> [Dataset entries]:
Segment Open
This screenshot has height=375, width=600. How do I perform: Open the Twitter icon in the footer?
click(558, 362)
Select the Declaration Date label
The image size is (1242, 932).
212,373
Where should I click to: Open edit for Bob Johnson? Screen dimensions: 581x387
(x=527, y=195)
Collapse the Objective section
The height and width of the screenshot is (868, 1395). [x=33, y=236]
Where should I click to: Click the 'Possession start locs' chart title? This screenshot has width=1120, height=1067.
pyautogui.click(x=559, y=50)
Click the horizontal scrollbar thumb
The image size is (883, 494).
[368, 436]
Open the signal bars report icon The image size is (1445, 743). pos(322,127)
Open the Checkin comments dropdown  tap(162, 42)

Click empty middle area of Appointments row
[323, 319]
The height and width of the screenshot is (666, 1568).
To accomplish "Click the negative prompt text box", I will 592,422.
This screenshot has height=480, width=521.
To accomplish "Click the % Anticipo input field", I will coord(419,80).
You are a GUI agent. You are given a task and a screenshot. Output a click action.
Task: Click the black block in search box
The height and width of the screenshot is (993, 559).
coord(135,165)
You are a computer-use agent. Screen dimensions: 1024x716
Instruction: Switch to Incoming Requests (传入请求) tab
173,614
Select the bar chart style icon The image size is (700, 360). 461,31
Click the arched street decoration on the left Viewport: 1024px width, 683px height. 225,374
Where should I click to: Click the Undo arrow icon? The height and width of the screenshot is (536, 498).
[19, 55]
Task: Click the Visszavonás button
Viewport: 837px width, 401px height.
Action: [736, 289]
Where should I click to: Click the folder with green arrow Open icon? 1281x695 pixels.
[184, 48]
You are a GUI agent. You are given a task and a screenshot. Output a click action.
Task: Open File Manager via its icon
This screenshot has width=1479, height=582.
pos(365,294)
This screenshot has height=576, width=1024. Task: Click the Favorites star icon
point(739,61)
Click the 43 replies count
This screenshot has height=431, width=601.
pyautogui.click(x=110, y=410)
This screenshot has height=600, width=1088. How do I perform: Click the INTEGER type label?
Segment Closed
> [Exercise goal]: What lines in the entries above include the string "will"? Return each one.

> [Exercise response]:
To accomplish "Click the negative prompt text box", I will 592,422.
To accomplish "Click the % Anticipo input field", I will coord(419,80).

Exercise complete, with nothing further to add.